Although Severa does point to a successful hunt as an inexpensive way to eat hormone- and steroid-free meat at home (“If you pay for that high-quality meat at the store, it’s going to cost you a fortune”), he says hunters more often venture into the woods for cultural and philosophical reasons, something more akin to the feelings of Aldo Leopold. That’s what tempted 40-year-old Rob Fineberg, a second-year student at the University of Colorado School of Medicine, to don camouflage and practice his elk bugle.

Shortly after landing in Colorado, Fineberg—a Manhattan native and former competitive triathlete—swapped time trials for fly-fishing and mountain biking, and he says he viewed hunting as a natural progression. Enticed by the promise of bushwhacking through rugged terrain and the physical challenge of packing large containers of elk meat out of the wild, Fineberg ignored his critics (his New York City–based family wanted to know how he could “shoot Bambi”) and headed for the hills. “Hunting is very respectful,” he says. “When I have game meat, I’m eating an animal that lived out in the world. Most people eat animals grown in cages and slaughtered in questionable conditions. What’s more humane?”

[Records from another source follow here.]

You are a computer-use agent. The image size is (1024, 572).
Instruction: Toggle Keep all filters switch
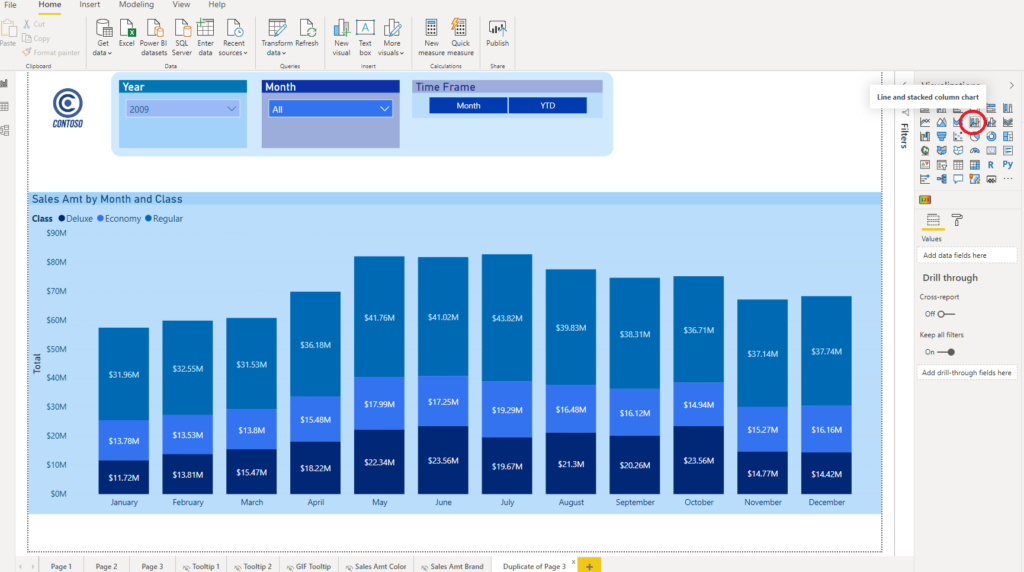(x=946, y=352)

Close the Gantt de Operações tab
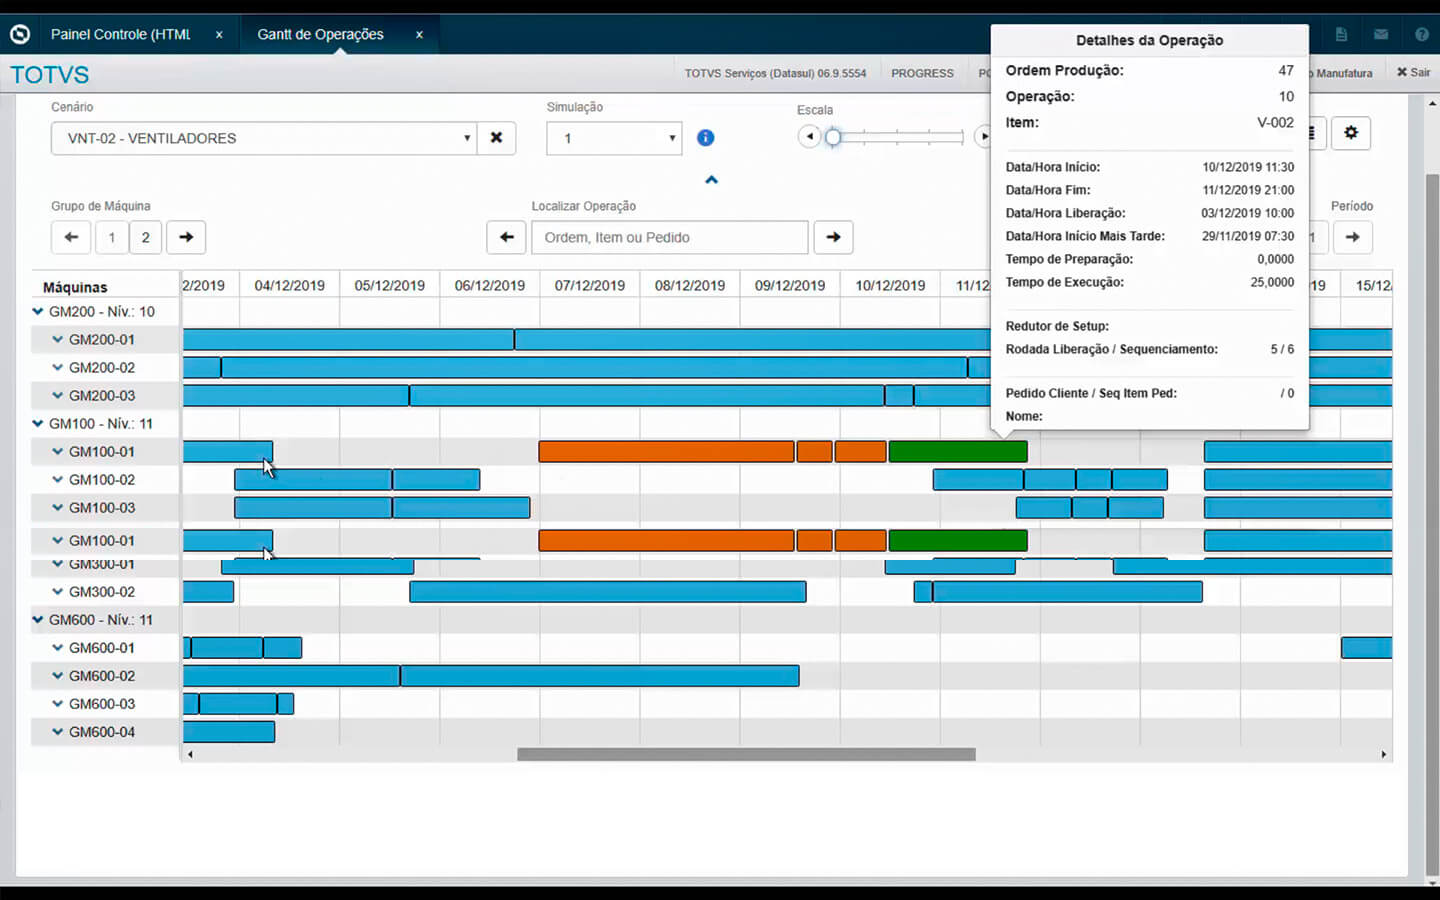click(419, 34)
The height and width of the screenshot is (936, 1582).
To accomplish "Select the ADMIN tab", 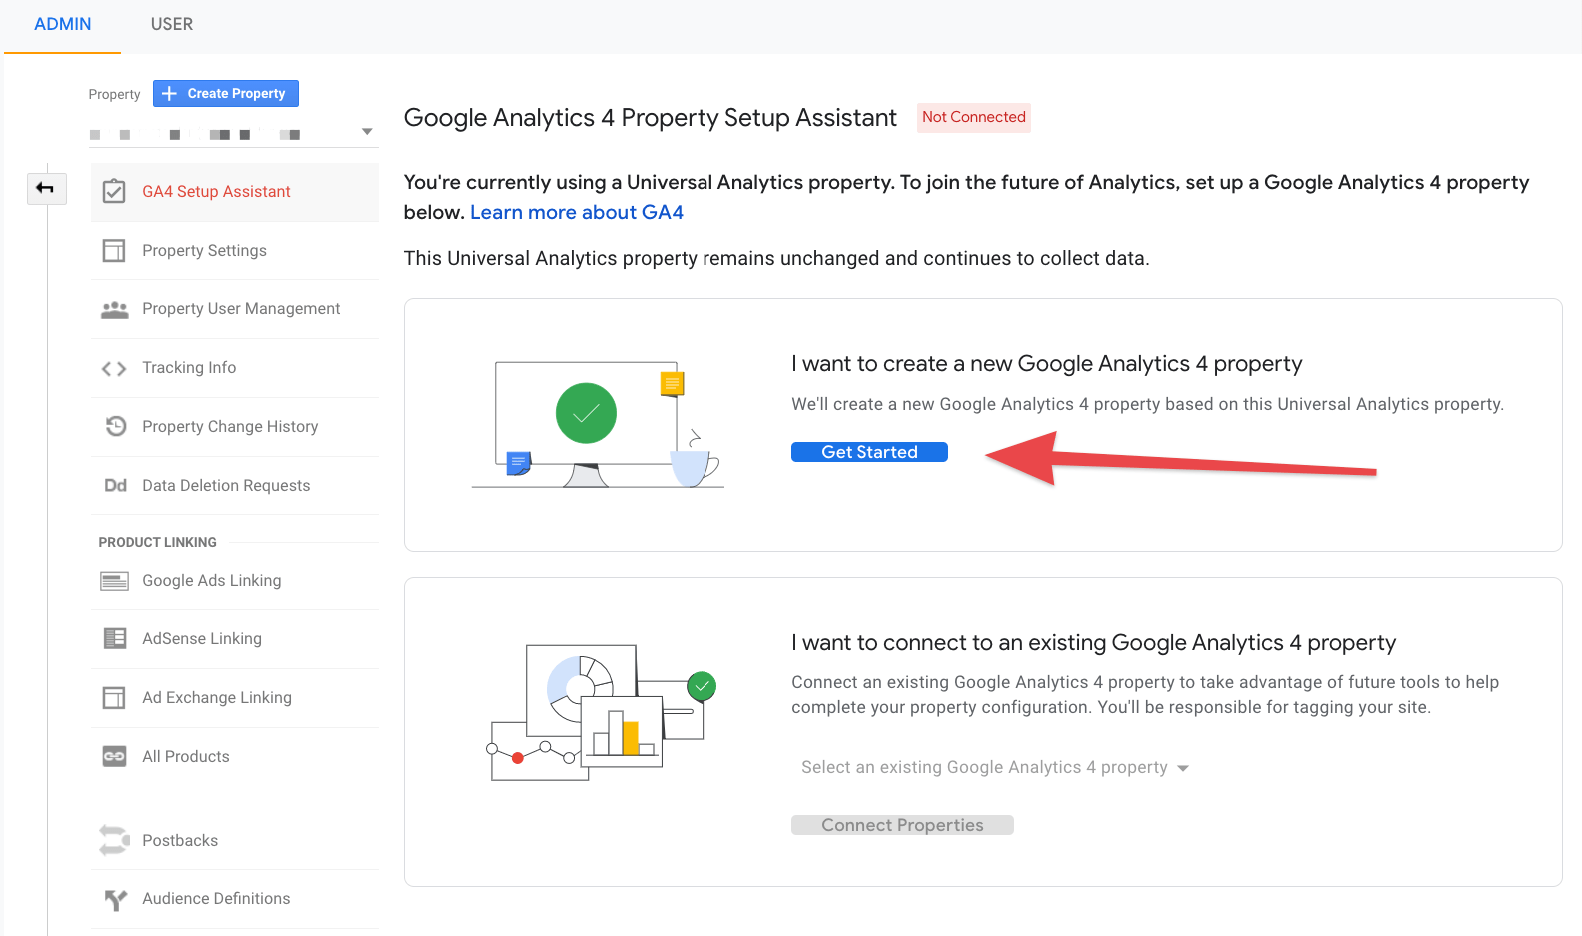I will pos(63,24).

That same question led Denverite Stefan Jansson, a San Francisco native born to Swedish parents, to hunting. “My roots are in two of the most un-gun-friendly places on Earth,” he says. Jansson has long been a hunter of more refined culture, collecting ticket stubs from more than 150 operas around the world. He says that when friends and family learned he’d begun to hunt big game, “their jaws dropped to the floor.” But Jansson says he didn’t feel constrained by cultural prejudices. “We’re so confined to a life of boundaries,” he says. “It’s easy to get sucked into the mainstream and feel constricted.” Jansson adds, “When I hunt, I don’t use trails; we don’t use horses or ATVs [to pack meat out]. There’s freedom with knowing you are in the middle of no-man’s-land and you have intentionally put yourself there.”

Aside from an economic boost, increased interest in hunting is good for the state in other ways. Since the eradication of natural predators like wolves, hunters are essential for keeping big-game populations in balance. Without hunting, herds would proliferate, which would have far-reaching ecological implications, says CPW spokesperson Jerry Neal. And although the agency doesn’t track demographics when it issues hunting licenses, Neal says “there is absolutely an interest in the state’s hunting and fishing resources from groups that break the mold of the typical multigenerational hunter.”

For her part, becoming a hunter has meant Bilich has learned the laborious task of processing the entire animal. Typically with her husband’s help, she dresses (removes the internal organs) and debones the animal in the field; at home, they butcher the meat and categorize it by cut (steak, ground, etc.). Then they vacuum-seal their cache and load up their stand-alone freezer, content at having solved their own personal omnivore’s dilemma for another year. “I give them a clean, quick death,” Bilich says, “and we have delicious meat to eat the entire year.”